■ **Data to process**
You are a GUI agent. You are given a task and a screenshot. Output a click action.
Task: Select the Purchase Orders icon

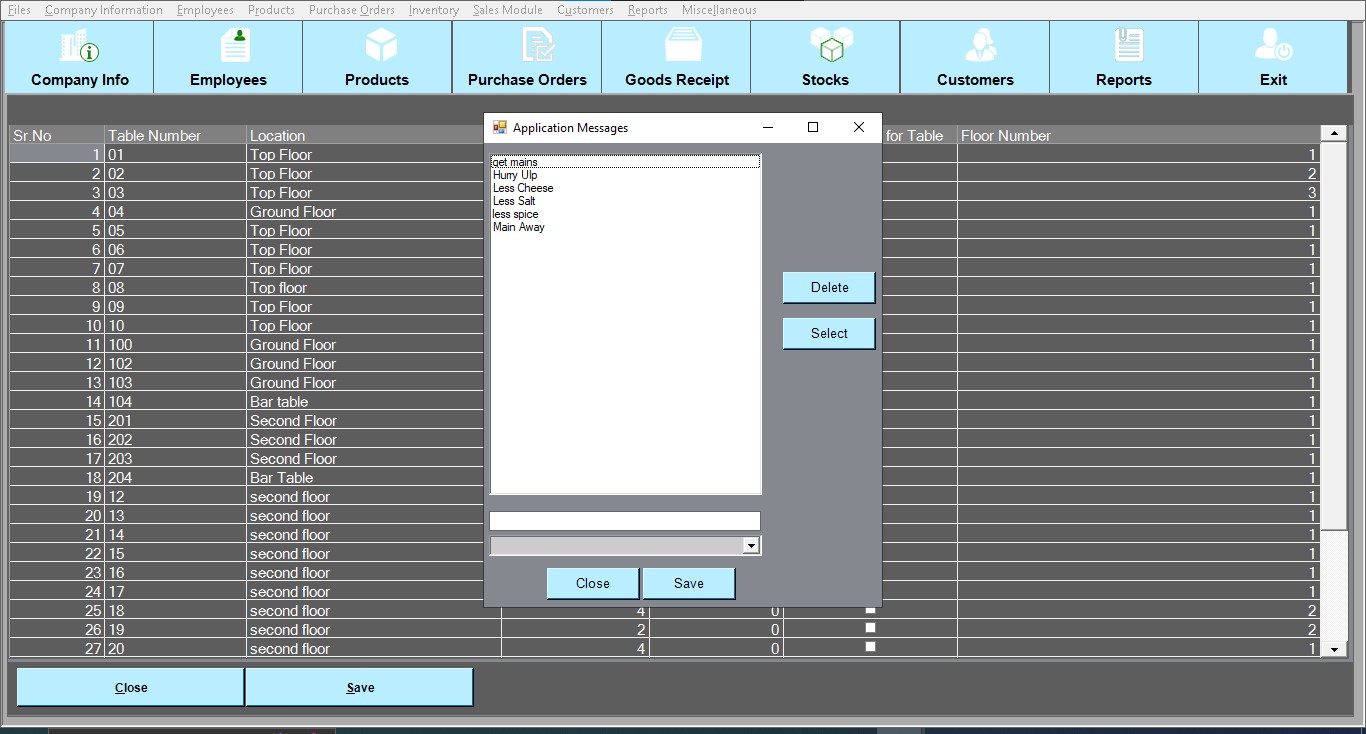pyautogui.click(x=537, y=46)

---

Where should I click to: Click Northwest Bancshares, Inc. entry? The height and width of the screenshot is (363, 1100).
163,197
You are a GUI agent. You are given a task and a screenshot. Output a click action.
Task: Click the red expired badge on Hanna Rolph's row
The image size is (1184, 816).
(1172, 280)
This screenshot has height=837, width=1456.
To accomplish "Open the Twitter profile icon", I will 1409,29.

■ **Exercise**
Reproduce the entries verbatim, beginning at the line that contains "Where should I" and stopping after the line that contains "I will 1409,29.".

■ **Exercise solution**
Where should I click to: Click Northwest Bancshares, Inc. entry? The height and width of the screenshot is (363, 1100).
163,197
You are a GUI agent. You are given a task and a screenshot. Output a click action.
Task: Click the red expired badge on Hanna Rolph's row
The image size is (1184, 816).
(1172, 280)
This screenshot has height=837, width=1456.
To accomplish "Open the Twitter profile icon", I will 1409,29.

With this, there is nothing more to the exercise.